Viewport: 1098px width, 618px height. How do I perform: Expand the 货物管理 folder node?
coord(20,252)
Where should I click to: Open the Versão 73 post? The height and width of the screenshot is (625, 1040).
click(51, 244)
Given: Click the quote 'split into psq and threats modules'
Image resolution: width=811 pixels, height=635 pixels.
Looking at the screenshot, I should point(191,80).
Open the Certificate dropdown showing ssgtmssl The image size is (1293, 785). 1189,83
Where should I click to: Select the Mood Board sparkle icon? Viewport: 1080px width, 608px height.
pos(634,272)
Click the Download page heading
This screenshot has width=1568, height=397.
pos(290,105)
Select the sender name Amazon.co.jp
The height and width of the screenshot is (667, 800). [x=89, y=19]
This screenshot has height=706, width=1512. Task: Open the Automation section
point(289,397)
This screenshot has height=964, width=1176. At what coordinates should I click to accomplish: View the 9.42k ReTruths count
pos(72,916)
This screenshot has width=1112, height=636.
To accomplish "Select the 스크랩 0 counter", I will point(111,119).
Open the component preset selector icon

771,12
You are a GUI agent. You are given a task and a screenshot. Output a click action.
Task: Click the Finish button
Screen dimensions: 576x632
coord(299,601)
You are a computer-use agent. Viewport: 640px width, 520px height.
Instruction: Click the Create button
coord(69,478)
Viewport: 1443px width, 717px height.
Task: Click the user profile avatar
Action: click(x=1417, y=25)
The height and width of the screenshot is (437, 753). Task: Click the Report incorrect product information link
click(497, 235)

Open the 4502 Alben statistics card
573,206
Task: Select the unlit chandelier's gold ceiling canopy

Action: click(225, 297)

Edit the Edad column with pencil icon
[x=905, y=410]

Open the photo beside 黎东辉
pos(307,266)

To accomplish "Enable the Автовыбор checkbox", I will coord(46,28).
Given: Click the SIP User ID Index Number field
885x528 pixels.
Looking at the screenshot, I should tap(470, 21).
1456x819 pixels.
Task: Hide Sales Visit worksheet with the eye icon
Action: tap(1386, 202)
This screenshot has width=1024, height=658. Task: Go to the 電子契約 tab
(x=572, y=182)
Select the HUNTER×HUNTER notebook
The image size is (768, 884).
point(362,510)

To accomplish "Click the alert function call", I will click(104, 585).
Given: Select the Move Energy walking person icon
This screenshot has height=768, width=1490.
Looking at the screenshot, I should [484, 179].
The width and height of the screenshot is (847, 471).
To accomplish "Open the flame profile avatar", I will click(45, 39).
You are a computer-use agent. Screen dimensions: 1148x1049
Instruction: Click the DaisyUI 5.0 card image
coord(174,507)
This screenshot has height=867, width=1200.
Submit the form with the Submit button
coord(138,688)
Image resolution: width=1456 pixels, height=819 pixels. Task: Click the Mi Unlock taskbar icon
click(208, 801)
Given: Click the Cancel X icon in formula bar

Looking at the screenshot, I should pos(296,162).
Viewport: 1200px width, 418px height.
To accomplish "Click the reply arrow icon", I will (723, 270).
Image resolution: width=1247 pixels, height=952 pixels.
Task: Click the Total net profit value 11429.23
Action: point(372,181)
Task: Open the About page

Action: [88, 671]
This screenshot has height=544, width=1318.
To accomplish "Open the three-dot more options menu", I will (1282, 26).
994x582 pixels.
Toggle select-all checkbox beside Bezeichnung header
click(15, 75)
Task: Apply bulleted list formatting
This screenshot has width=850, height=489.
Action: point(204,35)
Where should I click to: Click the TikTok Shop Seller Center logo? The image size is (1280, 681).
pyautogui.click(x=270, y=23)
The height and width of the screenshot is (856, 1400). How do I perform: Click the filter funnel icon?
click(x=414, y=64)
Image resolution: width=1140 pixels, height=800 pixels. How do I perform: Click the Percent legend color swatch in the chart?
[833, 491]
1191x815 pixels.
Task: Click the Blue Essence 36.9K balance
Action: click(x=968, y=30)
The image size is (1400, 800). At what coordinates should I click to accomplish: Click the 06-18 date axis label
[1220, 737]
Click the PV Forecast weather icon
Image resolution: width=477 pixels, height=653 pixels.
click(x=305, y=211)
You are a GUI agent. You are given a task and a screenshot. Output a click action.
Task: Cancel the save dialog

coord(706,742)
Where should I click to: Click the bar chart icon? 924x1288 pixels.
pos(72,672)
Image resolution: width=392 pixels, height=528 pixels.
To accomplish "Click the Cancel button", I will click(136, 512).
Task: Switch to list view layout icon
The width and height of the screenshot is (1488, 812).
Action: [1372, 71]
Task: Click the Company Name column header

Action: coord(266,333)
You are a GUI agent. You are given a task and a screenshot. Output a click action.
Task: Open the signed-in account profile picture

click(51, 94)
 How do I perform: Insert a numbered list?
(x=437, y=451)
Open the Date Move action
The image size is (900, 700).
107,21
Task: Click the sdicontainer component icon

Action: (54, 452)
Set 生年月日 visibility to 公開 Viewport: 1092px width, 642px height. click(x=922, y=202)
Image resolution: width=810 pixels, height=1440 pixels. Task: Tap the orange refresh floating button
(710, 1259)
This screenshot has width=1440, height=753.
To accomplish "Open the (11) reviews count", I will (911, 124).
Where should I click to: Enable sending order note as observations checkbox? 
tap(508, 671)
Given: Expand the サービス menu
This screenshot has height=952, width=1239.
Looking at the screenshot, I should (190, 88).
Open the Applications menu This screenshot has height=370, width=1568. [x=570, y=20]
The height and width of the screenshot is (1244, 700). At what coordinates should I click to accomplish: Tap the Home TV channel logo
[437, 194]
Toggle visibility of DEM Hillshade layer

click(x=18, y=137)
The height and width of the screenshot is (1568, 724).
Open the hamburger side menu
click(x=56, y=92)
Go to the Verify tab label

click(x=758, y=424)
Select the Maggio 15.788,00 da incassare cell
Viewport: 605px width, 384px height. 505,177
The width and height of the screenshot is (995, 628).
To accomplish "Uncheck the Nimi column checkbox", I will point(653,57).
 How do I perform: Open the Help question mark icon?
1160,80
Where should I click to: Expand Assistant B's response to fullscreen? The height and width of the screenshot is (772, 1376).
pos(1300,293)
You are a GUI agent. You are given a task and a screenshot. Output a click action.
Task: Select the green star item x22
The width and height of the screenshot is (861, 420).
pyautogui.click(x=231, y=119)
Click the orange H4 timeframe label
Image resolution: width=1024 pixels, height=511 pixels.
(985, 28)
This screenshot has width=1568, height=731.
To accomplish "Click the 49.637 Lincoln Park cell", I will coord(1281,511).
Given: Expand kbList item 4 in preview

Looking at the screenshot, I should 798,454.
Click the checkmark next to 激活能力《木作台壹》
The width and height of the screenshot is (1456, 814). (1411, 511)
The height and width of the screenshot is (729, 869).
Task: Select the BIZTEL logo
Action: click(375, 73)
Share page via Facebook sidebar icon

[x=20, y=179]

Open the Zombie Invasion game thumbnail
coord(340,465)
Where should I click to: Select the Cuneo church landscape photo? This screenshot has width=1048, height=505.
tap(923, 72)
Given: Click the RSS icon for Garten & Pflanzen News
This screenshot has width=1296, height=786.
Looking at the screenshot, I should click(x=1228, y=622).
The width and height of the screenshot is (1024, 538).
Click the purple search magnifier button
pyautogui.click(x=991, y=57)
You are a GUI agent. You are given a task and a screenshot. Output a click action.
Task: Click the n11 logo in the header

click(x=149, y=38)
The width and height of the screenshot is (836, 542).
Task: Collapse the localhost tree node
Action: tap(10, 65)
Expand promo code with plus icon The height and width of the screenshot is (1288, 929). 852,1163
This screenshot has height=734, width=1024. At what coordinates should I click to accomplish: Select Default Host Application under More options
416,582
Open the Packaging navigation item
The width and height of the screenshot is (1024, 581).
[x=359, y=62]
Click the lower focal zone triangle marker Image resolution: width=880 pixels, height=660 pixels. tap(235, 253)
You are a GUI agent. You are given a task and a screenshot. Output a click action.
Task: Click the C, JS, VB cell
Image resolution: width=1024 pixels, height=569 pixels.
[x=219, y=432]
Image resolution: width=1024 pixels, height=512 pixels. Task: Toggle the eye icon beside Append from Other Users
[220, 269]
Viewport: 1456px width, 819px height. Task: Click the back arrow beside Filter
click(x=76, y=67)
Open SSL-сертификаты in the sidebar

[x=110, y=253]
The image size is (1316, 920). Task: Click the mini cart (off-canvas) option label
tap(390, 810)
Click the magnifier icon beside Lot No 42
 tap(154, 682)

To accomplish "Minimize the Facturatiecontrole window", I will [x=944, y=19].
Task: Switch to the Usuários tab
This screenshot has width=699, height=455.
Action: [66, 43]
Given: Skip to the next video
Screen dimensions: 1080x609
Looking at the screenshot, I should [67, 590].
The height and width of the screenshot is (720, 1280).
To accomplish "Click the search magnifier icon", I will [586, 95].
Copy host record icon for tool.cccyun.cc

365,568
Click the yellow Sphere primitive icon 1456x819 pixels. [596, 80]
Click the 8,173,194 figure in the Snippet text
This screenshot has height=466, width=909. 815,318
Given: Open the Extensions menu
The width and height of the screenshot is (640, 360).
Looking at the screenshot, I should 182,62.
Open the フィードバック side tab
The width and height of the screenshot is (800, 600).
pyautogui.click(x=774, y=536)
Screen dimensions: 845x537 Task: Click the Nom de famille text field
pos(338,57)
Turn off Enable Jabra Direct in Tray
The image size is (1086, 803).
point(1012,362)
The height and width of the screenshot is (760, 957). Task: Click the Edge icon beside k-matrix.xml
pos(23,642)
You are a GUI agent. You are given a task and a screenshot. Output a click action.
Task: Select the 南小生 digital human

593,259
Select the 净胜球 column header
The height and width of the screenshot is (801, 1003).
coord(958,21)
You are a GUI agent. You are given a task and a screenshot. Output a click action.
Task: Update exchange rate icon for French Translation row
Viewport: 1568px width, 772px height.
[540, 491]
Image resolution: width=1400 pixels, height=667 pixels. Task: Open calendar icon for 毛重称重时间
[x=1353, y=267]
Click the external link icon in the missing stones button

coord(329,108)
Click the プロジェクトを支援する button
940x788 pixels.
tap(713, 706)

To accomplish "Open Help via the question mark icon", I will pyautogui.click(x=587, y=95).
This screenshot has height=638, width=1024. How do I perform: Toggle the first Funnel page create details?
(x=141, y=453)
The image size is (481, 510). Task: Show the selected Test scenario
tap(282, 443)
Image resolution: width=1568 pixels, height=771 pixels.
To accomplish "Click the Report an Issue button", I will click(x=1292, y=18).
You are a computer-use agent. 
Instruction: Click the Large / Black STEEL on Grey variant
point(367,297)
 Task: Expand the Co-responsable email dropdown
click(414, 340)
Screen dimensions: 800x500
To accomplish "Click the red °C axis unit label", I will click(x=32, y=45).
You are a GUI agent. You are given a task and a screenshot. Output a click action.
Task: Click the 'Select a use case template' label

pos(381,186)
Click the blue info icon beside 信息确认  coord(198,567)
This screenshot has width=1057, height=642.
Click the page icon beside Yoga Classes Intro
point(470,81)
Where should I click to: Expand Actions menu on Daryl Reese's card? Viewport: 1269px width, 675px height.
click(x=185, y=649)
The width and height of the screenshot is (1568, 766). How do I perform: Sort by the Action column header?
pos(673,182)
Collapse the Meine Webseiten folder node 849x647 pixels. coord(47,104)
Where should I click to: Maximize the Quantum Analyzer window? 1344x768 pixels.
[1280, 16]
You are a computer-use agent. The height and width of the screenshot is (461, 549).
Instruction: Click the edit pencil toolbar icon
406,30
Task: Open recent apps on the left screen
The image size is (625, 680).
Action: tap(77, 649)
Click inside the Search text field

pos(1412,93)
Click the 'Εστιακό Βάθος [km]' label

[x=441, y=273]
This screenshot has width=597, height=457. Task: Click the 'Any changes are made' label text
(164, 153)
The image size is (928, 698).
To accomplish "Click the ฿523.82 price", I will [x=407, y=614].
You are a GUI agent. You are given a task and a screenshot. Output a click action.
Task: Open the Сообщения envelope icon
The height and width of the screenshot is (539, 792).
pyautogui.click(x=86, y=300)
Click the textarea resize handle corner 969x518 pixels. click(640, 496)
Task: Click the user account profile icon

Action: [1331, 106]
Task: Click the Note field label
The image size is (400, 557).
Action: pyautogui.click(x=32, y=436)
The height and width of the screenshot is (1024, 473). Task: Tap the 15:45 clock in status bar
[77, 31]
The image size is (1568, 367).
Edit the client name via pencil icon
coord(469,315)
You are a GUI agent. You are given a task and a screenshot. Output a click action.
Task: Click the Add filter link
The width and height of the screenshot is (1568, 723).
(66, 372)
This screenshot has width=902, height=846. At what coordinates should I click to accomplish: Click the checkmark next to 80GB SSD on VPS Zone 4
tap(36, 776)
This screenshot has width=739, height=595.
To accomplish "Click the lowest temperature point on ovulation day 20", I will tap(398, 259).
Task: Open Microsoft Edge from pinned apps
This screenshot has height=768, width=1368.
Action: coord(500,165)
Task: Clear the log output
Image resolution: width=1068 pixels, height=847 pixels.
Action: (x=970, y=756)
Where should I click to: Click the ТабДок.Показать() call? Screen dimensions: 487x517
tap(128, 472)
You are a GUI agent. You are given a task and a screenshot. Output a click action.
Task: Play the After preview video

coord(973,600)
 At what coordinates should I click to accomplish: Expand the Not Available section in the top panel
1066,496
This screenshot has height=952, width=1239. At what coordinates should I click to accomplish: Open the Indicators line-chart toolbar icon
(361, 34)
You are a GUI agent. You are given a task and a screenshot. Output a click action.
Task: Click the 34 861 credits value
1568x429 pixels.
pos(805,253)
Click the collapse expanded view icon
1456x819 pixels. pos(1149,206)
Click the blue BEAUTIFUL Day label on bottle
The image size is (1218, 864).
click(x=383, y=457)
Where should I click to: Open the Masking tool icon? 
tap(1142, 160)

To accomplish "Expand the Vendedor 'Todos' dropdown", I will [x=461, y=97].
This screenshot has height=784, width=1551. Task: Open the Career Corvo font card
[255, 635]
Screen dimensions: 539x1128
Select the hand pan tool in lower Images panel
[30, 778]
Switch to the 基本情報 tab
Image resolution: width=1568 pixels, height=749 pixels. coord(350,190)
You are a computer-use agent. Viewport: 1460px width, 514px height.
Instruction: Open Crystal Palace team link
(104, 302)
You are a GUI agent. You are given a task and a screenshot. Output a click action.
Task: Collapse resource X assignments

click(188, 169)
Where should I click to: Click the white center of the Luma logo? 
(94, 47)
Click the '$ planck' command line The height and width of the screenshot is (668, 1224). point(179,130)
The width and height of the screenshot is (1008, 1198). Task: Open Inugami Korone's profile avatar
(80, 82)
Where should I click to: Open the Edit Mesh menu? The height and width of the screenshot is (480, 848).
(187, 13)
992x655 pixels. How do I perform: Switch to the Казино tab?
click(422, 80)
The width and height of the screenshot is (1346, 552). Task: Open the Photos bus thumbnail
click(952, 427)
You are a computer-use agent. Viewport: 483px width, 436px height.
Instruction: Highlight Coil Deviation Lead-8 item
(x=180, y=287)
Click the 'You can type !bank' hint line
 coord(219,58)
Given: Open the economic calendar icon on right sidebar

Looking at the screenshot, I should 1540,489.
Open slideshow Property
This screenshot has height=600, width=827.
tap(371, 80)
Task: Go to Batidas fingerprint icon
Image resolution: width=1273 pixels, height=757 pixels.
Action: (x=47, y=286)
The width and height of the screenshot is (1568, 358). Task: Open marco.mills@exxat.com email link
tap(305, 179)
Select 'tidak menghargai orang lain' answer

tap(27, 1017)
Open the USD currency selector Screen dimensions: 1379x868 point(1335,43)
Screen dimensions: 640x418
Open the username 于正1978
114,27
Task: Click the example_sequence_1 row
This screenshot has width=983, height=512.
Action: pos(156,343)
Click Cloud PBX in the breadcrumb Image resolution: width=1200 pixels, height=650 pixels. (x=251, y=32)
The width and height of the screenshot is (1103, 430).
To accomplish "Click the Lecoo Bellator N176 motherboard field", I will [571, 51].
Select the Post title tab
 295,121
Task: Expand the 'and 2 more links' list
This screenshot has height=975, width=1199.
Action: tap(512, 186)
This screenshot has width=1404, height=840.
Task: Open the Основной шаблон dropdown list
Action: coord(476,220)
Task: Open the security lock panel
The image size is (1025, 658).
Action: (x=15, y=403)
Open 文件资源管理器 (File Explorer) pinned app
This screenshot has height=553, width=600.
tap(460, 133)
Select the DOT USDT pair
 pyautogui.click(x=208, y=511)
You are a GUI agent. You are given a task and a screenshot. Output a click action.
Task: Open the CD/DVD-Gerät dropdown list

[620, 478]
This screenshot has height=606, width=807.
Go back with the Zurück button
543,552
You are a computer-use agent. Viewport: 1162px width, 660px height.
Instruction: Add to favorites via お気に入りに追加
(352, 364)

________________________

### INSTRUCTIONS FOR THE TASK
All lines above from the one containing "Task: Select the 南小生 digital human" to the one containing "Image resolution: width=1568 pixels, height=771" must be repeated exactly, both lines included, and no others.

### RESPONSE TO THIS TASK
Task: Select the 南小生 digital human

593,259
Select the 净胜球 column header
The height and width of the screenshot is (801, 1003).
coord(958,21)
You are a GUI agent. You are given a task and a screenshot. Output a click action.
Task: Update exchange rate icon for French Translation row
Viewport: 1568px width, 772px height.
[540, 491]
Image resolution: width=1400 pixels, height=667 pixels. Task: Open calendar icon for 毛重称重时间
[x=1353, y=267]
Click the external link icon in the missing stones button

coord(329,108)
Click the プロジェクトを支援する button
940x788 pixels.
tap(713, 706)

To accomplish "Open Help via the question mark icon", I will pyautogui.click(x=587, y=95).
This screenshot has height=638, width=1024. How do I perform: Toggle the first Funnel page create details?
(x=141, y=453)
The image size is (481, 510). Task: Show the selected Test scenario
tap(282, 443)
Image resolution: width=1568 pixels, height=771 pixels.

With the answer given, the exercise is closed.